The flow behavior of fluids within biological pipes depends on several dynamic flow parameters, such as flow velocity or pulsatile flow frequency. The fluid mechanical effects of these parameters change with the size of the pipe system in non-linear fashions. This means, for example, that the same flow speed or pulsation frequency will cause different effects in pipes, which are of the same shape but of different size. As a consequence, the results from experimental models of pipe systems, such as our Liebau-effect pumps, can hardly be correlated with the real situation unless scaling factors are taken into consideration. In fluid mechanics, correlations between the flow behaviors in pipes of different size (e.g., experimental model vs. reality) are usually made on the basis of dimensionless numbers, which are regarded as qualitative indicators for the flow behavior. Such indicators are the Reynolds number and the Womersley number.

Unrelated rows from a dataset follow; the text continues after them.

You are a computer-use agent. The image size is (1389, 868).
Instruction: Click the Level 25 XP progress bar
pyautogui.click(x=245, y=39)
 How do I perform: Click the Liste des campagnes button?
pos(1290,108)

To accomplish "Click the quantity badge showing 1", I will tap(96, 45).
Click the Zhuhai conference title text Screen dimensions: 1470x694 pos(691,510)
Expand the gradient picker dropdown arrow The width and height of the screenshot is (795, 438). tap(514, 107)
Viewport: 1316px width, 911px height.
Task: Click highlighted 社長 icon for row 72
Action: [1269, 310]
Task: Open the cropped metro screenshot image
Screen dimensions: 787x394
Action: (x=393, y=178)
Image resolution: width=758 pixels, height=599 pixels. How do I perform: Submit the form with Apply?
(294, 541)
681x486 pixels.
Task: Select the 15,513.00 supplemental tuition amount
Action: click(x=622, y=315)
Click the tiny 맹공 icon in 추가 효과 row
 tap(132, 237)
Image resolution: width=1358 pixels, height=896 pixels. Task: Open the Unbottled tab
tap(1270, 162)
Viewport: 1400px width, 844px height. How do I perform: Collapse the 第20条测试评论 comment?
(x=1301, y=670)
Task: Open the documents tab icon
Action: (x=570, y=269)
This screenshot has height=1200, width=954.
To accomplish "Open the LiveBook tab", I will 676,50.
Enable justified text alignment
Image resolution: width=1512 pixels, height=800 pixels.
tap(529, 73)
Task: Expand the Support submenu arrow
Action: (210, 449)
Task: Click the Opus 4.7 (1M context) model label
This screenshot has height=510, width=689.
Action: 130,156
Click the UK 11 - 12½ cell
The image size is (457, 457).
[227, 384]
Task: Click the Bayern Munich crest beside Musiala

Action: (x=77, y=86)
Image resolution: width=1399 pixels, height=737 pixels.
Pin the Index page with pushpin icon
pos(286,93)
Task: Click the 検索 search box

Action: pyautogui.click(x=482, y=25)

The Reynolds number is an expression of the ratio of inertial forces to the viscous forces within a fluid moving along a surface (e.g., wall of a pipe system). It indicates when turbulent flow will occur in particular situations. When the Reynolds number is large, as is common in the case of macrocirculation, the flow is dominated by inertial forces, which tend to produce turbulent flow. When the Reynolds number is small (≤1), as is common in the case of microcirculation, the flow is dominated by viscous forces, which tend to produce laminar flow. Based on the above-mentioned calculations and measurements, the Reynolds numbers of the flows within the inner tube of the pump (inflated diameter 6.333 mm) were calculated as follows: Re = U × Dh/kv, where U is the average flow velocity (see above), Dh is the hydraulic diameter, and kv is the kinematic viscosity of the working fluid (see above).
The Womersley number is used as a qualitative indicator for the flow behavior in biological pipes with unsteady (pulsatile) flow, e.g., arteries or periodically compressed blood vessels. It is an expression of the ratio of the unsteady forces (pulsatile flow frequency) to the viscous forces. When the Womersley number is large (≥10), the fluid flow is dominated by unsteady (oscillatory) inertial forces and the velocity profile is flat. When the Womersley number is low (≤1), as is common in the case of microcirculation, viscous forces dominate, velocity profiles are parabolic and the centerline velocity oscillates in phase with the driving pressure gradient. Based on the above-mentioned calculations and measurements, the Womersley numbers were calculated as follows: Wo = Dh √ (ω/kv), where ω is the frequency, Dh is the inner pump diameter, and kv is the kinematic viscosity of the working fluid (see above).